Carl Rogers: Parrhesia in psychotherapy.

Carl Rogers
Carl Rogers. Most influential Psychotherapist

For me, Carl Rogers is one of the most important people of the 20th century, along with Paul Goodman. And indeed Carl Rogers is considered the most influential psychotherapist, even ahead of Sigmund Freud. His psychotherapy concept is essentially based on parrhersia.

His insights can greatly help us to make parrhesia the dominant factor in our daily lives. The influence Carl Rogers has had on my life can hardly be overestimated.

The Rediscovery of Cynicism in the USA

In the early days of his career as a psychotherapist and counselor, Rogers was not very successful. He believed that all one had to do was educate people, inform them of their faults and show them the right way. Then they would change and approach everything better in the future. But instead of changing, the opposite often happened. They persisted in their neuroses and their self-destructive ways, which led them to more loneliness, addiction, poverty or prison.

It was a woman, a social worker, who advised him to first try to make sure that the delinquent youths he was trying to help, among others, felt understood by him.

Rogers radically changed his approach.

After many decades as a psychotherapist, he knew that it all came down to encouraging people to tell the truth about themselves. And he had found out that a prerequisite for achieving this goal was that the therapist also not hide the truth about himself.

Self-congruency

Like us Cynics, Rogers, although he considered himself for a time as an atheist after turning away from the church, assumed that humans were inherently good. Evil or neuroses were consequences of the lack of Self-love and the formation of an Ideal Self. This ideal self sees in the real Self something weak, evil, in any case to be fought.

My 9 year old S daughter’s received a report card a few days ago. In it, for example, was the typical teacher’s curse that she should try harder next school year. So children are condemned to construct an ideal self and reject their real self. This ideal self corresponds roughly to the top dog of Gestalt therapy.

Contact with the real self is thus lost. In the language of Gestalt therapy, the under dog takes over: you should really…, you should better… and so on — but you won’t make it anyway.

In the accepting conversation, the real self comes to power again. Thus, the basis for parrhesia is created in the first place. Because neither the ideal self (top dog) nor the resistance against it (under dog) speak the truth about the real self.

Rogers conceived of his approach as an art of living rather than an expert knowledge only for manipulating disturbed personalities.

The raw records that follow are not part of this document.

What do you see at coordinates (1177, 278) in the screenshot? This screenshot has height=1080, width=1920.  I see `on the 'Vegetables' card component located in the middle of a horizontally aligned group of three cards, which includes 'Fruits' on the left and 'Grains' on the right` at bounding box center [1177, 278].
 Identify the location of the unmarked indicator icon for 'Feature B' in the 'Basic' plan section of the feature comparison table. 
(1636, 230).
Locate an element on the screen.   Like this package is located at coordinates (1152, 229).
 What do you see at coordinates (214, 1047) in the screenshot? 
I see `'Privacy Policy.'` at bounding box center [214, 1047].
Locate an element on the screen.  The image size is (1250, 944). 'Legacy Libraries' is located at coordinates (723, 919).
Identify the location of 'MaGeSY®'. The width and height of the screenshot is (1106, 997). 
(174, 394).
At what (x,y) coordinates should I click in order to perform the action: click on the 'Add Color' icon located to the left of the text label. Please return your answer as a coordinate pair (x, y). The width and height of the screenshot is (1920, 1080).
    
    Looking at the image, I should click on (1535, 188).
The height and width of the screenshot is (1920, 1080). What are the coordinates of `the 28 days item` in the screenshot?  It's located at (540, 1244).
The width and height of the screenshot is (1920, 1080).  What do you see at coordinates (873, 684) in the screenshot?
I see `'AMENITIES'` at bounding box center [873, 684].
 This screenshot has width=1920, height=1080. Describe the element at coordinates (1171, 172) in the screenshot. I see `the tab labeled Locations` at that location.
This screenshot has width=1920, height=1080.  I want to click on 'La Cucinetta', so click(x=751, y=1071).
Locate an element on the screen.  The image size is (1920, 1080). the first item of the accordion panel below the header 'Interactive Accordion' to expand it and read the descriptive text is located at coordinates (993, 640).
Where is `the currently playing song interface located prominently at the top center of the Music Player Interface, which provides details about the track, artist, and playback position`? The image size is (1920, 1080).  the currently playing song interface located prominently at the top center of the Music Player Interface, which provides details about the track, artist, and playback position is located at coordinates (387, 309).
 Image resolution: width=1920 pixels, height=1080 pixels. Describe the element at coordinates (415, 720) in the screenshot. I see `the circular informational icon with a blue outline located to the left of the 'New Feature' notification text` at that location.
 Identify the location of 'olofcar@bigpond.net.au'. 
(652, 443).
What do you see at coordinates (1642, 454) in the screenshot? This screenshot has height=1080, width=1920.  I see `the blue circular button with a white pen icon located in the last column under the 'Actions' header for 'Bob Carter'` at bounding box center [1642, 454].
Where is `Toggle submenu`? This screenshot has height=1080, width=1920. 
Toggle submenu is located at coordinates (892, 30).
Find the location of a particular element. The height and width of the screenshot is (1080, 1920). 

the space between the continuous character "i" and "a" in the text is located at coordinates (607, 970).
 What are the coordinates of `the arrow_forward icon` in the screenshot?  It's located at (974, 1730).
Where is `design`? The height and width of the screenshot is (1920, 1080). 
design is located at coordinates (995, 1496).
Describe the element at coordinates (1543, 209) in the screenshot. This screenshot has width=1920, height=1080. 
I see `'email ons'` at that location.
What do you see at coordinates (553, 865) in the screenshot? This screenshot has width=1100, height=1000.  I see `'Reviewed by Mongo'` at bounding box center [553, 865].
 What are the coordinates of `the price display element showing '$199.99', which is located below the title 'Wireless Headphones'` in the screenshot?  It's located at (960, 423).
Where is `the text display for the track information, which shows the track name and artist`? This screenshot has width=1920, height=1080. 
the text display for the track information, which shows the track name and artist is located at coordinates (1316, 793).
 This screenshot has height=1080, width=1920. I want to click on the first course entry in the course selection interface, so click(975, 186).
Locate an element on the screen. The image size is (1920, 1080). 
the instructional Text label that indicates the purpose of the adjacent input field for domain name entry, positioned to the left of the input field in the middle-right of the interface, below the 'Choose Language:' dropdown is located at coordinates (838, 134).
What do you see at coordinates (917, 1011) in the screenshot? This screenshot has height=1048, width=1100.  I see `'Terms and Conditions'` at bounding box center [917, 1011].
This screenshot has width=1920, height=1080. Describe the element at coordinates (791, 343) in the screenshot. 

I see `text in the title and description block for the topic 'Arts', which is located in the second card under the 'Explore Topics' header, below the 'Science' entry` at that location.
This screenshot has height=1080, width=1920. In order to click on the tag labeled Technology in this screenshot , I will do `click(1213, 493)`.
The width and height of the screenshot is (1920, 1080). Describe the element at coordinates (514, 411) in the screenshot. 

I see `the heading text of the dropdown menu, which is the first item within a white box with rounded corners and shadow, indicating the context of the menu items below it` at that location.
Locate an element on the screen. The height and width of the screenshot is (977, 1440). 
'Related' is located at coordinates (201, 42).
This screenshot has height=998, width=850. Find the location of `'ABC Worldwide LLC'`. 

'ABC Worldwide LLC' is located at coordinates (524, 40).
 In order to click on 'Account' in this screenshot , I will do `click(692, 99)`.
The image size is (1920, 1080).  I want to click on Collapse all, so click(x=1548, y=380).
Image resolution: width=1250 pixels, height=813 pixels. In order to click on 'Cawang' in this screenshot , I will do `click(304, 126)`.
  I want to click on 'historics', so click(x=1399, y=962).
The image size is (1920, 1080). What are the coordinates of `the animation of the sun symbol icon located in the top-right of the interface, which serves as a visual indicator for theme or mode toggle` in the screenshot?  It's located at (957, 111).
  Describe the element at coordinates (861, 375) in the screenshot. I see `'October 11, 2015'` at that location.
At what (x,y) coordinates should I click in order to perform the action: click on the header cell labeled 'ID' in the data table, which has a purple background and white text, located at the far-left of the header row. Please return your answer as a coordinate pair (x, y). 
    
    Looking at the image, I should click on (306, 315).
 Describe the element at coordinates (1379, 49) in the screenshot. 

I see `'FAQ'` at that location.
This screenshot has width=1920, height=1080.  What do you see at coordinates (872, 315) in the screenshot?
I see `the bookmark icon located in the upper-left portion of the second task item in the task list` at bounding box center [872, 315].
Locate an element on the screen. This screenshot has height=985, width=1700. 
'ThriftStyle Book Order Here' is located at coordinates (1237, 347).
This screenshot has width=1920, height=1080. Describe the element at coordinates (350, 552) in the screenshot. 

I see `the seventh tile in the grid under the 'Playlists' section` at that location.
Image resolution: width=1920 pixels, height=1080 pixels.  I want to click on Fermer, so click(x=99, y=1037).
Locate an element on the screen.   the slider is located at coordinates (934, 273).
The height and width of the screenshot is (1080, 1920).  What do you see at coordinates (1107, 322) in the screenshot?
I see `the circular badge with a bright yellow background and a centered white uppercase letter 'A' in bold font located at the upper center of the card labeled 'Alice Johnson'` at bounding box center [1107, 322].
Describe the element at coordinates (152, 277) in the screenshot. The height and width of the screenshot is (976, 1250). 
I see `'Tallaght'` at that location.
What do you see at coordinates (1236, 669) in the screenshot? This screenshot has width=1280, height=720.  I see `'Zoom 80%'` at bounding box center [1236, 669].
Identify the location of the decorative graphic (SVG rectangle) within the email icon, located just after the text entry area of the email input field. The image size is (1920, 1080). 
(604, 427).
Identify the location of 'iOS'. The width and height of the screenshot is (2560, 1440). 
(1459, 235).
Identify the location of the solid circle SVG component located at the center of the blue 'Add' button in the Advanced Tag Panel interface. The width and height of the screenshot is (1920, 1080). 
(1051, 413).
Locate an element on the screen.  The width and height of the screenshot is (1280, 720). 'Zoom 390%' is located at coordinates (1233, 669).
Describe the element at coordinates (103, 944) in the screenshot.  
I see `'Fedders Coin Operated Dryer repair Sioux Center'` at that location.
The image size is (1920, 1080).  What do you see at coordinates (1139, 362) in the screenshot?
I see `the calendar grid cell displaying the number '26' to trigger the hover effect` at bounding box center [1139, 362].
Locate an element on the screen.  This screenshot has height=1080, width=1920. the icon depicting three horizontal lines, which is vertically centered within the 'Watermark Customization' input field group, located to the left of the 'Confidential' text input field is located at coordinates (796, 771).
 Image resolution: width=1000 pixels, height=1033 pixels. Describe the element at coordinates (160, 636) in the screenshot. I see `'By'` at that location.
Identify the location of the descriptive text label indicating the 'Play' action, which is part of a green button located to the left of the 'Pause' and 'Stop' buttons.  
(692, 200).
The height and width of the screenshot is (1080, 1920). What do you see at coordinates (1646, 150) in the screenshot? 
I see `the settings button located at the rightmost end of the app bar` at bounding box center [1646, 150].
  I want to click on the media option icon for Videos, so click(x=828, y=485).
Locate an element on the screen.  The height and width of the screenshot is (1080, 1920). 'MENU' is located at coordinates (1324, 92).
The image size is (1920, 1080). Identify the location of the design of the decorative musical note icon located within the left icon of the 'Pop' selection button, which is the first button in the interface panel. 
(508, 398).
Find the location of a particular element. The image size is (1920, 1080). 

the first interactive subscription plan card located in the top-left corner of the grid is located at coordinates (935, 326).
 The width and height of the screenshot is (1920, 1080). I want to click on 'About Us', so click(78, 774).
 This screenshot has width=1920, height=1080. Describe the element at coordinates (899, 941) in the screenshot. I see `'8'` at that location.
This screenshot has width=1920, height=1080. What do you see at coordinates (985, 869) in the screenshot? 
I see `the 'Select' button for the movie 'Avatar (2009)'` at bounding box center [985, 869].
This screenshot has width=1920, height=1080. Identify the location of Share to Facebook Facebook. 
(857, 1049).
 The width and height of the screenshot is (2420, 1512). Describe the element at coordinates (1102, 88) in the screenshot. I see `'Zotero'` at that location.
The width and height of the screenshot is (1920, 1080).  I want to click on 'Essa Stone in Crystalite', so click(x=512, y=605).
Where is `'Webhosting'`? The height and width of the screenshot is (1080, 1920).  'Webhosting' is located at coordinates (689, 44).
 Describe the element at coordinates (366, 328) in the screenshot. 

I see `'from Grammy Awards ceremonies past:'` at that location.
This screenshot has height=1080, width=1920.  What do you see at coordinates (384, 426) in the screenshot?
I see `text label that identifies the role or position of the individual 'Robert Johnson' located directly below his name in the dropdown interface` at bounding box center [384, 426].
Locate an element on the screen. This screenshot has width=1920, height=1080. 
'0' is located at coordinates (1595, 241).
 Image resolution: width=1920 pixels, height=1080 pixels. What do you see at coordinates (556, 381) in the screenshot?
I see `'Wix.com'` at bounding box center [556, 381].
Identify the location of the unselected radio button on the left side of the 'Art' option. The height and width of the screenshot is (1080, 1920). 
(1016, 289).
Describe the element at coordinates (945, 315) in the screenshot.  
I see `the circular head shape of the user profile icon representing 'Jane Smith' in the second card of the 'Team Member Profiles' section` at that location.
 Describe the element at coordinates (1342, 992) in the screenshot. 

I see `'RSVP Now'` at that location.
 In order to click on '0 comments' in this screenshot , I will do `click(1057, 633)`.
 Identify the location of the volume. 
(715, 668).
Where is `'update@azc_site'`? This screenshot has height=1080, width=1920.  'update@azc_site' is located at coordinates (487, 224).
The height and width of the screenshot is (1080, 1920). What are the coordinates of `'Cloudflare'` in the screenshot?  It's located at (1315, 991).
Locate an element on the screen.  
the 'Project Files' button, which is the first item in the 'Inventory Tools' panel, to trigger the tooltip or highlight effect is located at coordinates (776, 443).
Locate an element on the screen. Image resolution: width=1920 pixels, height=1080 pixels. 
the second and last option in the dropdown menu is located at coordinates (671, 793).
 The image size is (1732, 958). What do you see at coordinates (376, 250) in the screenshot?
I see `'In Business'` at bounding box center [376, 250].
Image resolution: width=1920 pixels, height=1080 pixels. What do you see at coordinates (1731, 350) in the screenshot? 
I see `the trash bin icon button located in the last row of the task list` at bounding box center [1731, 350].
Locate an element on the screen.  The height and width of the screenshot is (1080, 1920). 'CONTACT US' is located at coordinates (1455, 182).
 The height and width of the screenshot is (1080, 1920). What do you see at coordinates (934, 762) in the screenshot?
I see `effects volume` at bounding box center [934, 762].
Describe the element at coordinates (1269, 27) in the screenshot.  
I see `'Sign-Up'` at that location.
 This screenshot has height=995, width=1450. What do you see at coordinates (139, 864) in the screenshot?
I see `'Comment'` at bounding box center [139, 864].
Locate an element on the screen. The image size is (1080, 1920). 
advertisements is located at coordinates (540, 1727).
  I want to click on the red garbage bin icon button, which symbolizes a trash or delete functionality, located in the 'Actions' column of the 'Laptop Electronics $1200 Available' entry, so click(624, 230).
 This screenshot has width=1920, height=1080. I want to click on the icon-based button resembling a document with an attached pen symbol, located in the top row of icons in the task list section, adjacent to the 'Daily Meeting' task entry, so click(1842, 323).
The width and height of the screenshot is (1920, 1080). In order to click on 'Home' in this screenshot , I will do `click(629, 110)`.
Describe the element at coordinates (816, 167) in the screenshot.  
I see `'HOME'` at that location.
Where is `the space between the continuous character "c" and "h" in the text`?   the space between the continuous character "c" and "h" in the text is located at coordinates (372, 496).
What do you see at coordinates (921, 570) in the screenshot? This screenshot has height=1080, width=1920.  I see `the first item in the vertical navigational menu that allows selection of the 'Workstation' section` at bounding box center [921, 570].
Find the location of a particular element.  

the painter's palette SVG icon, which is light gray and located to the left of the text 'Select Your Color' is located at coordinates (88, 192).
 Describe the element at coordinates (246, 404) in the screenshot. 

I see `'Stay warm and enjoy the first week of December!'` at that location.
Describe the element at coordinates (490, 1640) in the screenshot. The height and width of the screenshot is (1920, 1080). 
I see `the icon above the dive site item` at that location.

This is precisely what makes him so interesting to us cynics.

Listen to Rogers himself

There is a lot of material on Carl Rogers, also on the Internet. Course offerings, books, introductory texts. Some are terrible, especially German ones. (I will go into this in my biographic page), others are excellent. But I recommend, you first listen to Rogers himself, not only to the video linked here, but also to the one that follows automatically.

If you are here at gocynic.com not just to increase your general knowledge and be able to explain to people at the next party that cynicism has a long history and is not at all like what many associate with it, but if you really want to achieve eudaimonia, that is deep lasting happiness, then reading about cynicism is not enough. You have to jump in the water and learn how to swim. (And you will soon realize that the water is not as cold and hostile as it may seem at first.)

Especially if you dare to do it alone, without a coach or already existing Encounter group you can just go to, Rogers’ insights on how to put Parrhesia into practice may help you more than just old stories about the follies of a Diogenes. I will post some methods from Rogers, as well as from Gestalt therapy here.

I would like to emphasize right away that Rogers himself also used Gestalt therapy methods in his institute. Even methods of cognitive behavioral therapy, which are not based on cynicism, but on the daughter of cynicism, stoicism, are listed here in the Gocynic project without any fear of contact. Unless a demarcation seems necessary to avoid falling into one of the many traps of the coercive society and turning cynicism into its opposite: Biopolitics, control, instead of empowerment.

An illustration of the radical difference of the person-centered approach from all other forms of psychotherapy is perhaps to compare it to a student/teacher relationship. This is reversed in Rogers’ client-centered approach: the patient, in which he is only encouraged to tell the truth about himself, to practice parrhesia, becomes the teacher, the therapist his student.